Eric Alexander's great concern in this series of studies is that Christians should know how rich they are in their gracious God and Saviour, and in his perfect work of salvation. Each study brings out a fresh aspect of this theme, as we contemplate in turn the character of God, the salvation of God, and the church of God. In words which the author quotes from the works of the Puritan Stephen Charnock: 'If rich men delight to sum up their vast revenues, to read over their rentals, to look upon their hoards, how much more should the people of God please themselves in seeing how rich they are in having an immensely full and all-sufficient God as their inheritance.' These warm and pastorally-directed studies will provide satisfying food for the hearts and minds of Christian readers everywhere.



CHAPTER 1 - THE GREATNESS OF GOD

There is no greater theme we could ever consider than 'The nature of the God of the Bible'. God himself has instructed us to prize such study above everything else in life:

'Let not the wise man boast of his wisdom or the strong man boast of his strength or the rich man boast of his riches, but let him who boasts boast about this: that he understands and knows me, that I am the Lord, who exercises kindness, justice and righteousness on earth, for in these I delight', declares the Lord (Jer. 9:23-24).

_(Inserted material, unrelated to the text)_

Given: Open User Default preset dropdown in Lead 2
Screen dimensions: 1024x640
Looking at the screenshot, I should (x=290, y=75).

That is our concern in this study - not only to ponder together the glories of the character of God, but more than that, to come to know him in a deeper way.

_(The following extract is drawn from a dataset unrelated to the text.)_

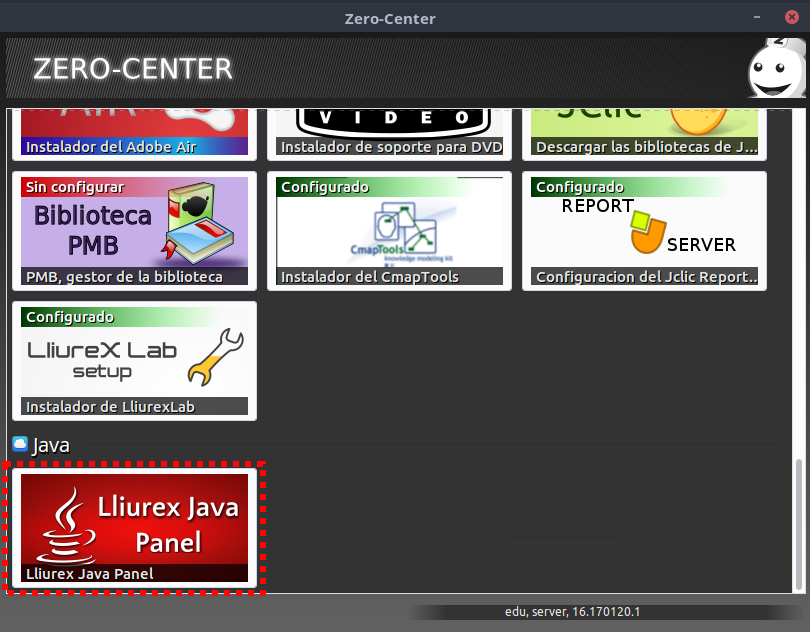
Task: Click the ZERO-CENTER header title
Action: [133, 69]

One of the greatest works on the existence and attributes of God was written by the great Puritan Stephen Charnock some three hundred years ago. It was published posthumously by his literary trustees. When they were commending this work to the Christian public these men wrote:

A mere contemplation of the divine excellences may afford much pleasure to any man who loves to exercise his reason. But if that be so, what incomparable sweetness ought believers to find in viewing and considering now these perfections which they will more fully behold hereafter, seeing what manner of God - in whom they have a covenant interest - how wise and powerful, how great, good and holy he is. Indeed, if rich men delight to sum up their vast revenues, to read over their rentals, to look upon their hoards, how much more should the people of God please themselves in seeing how rich they are in having an immensely full and all-sufficient God as their inheritance.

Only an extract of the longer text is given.